Patients are asked to return to the Easi-Book suite at a date and time that is convenient to them to discuss the abnormal findings and relevant treatment or an appointment is made for them to return to their GP.
Patients are also asked to contact the Easi-Book suite if they develop a cold, cough or flu in the week before their operation so that their suitability for the impending surgery can be reassessed. If they are deemed unsuitable to undergo surgery, their theatre time is reallocated to another patient and they are given a later date once their cough, cold or flu has cleared up.
How are GPs kept up to date?
At the end of each clinic, patients' notes and details of their provisional operation dates and treatments are sent to the consultant's secretary to be forwarded to the relevant GPs. If dates are changed or patients decide that they no longer want the operation, their GP is informed by letter.
Do GPs have access to Easi-Book?
The Easi-Book system is starting to take direct referrals from 'accredited' GPs who can book their patients directly onto a day-case theatre list. GPs are invited to join this process by the hospital consultants and hence gain 'accreditation' status. Designated consultants forward referrals from GPs straight to the Easi-Book suite.
The patient is then informed of the provisional operation date and preassessment appointment, which are negotiated with them. Once patients have passed their preassessment, a letter or e-mail confirming the details is sent to the GP.
Because patients are being booked onto theatre lists directly from GP referrals, they do not necessarily see a consultant or attend as an outpatient before their operation. Patients are asked if they wish to see a consultant and an appointment is arranged if necessary.
Where possible, patients who have direct GP referrals attend their preassessment appointment on the day the consultant performing the operation is carrying out his normal outpatient clinic. If any queries or concerns are raised at the preassessment appointment, the nurse can liaise with the consultant or registrar. This clinic is close to the Easi-Book suite.
What do patients think of Easi-Book?
- Patients love it. They cannot believe the flexibility of the system and the amount of choice they are given;
- They like having someone to talk to on a one-to-one basis who has the time to listen to and answer their questions, no matter how trivial;
- They like being given the option:
a) Of booking their date and being preassessed there and then or
b) Being given the chance to go away and think about what the doctor has said, to consider their forthcoming commitments and then contact us to book a provisional date for their operation and preassessment appointment;
- They like knowing that there is someone they can get in touch with if they need more information;
- They like the friendliness of the system and the relaxed atmosphere;
- They like receiving written as well as verbal information.

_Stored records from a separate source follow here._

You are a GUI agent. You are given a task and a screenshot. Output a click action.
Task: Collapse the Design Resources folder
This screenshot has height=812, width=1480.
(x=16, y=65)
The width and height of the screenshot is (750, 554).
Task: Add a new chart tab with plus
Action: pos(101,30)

What has Easi-Book done for the trust?
The Easi-Book system has had many positive effects on the trust. It has:
- Reduced the rate of non-attendance;
- Filtered out patients who are not suitable for day surgery, ensuring optimum use of resources;
- Provided patients with a quality service that is flexible and gives them more choice;
- Provided a better communication network with local GPs as well as within the multidisciplinary team;
- Provided a nurse-led service, encouraging autonomy;
- Ensured that patients are better informed before surgery;
- Provided patients with a dedicated helpline, which is used by a quarter of them.
Using stage two of the project as a foundation, the trust is about to embark on the third stage, where the Easi-Book system will book day cases for inpatient beds. Hopefully, the project's success and popularity will continue.